Sie sollen ausserdem die Beiträge nicht in voller Höhe gezahlt haben. 1,4 Millionen Euro sollen fehlen, wie am Dienstag die Zeitungen «La Repubblica» und «Corriere della Sera» berichteten.

«Werden sie aus der Bewegung werfen»

Die Partei bestätigte den Wert nicht. Spitzenkandidat Luigi Di Maio schrieb aber auf Facebook: «Einige (...) haben unsere Regeln gebrochen und haben nicht alles gespendet, was sie sollten.» Damit hätten sie die Prinzipien der Partei verraten und das Vertrauen der Mitglieder enttäuscht. «Deshalb werden wir sie aus der Bewegung werfen.»

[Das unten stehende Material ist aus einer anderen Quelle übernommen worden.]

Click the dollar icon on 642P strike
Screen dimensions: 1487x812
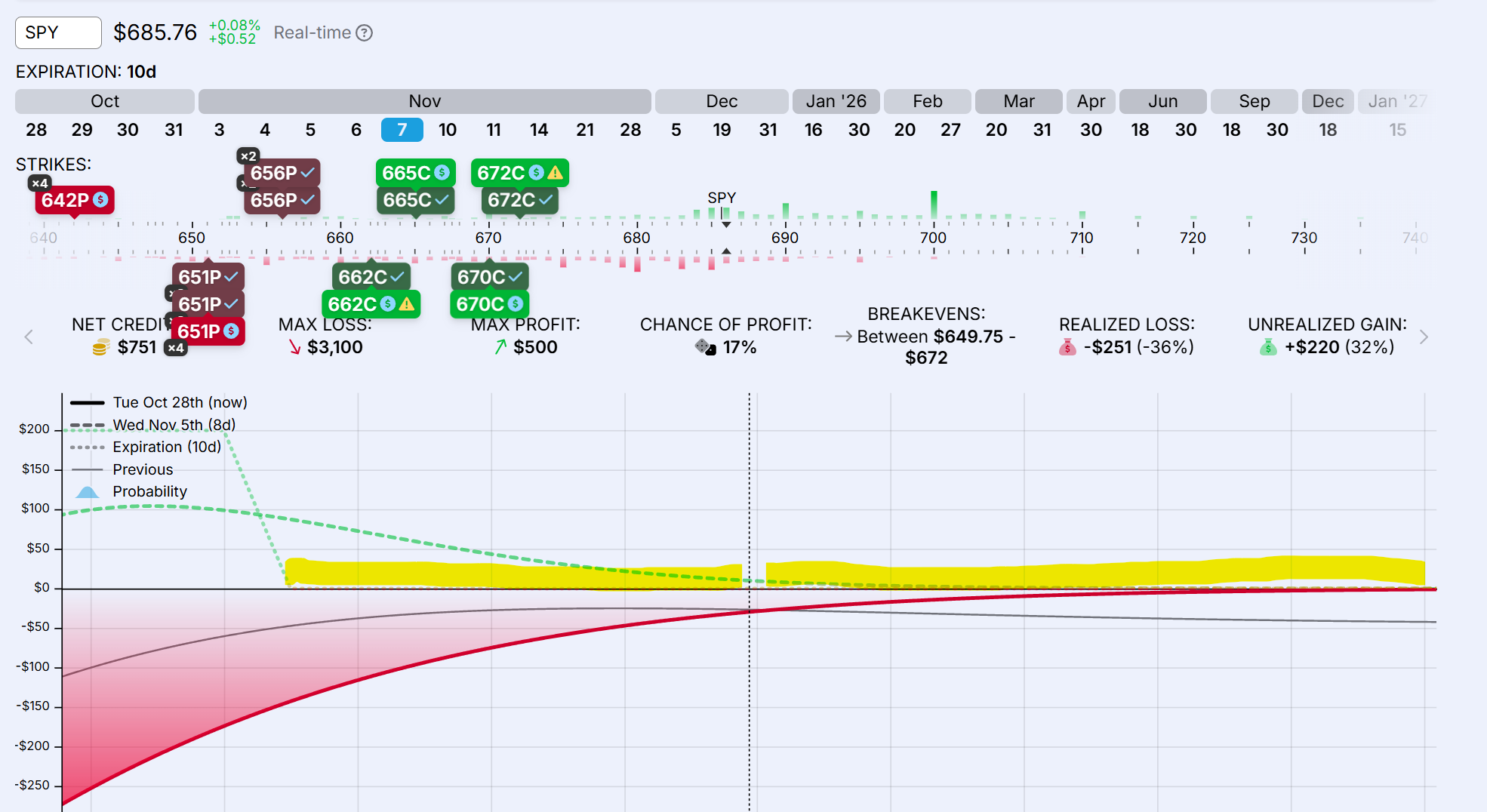100,200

Das Fernsehprogramm «Le Iene» («Die Hyänen») von Silvio Berlusconis Mediengruppe Mediaset hatte über den Skandal zuerst berichtet.

Erst vergangene Woche wurde das MoVimento Cinque Stelle (M5S), die von Beppe Grillo gegründete Fünf-Sterne-Bewegung, beschuldigt, Teile ihres Wahlprogramms unter anderem bei Wikipedia abgeschrieben zu haben. Die Bewegung, die sich als Anti-Establishment-Kraft versteht, ist in Umfragen derzeit stärkste Einzelpartei für die Parlamentswahl.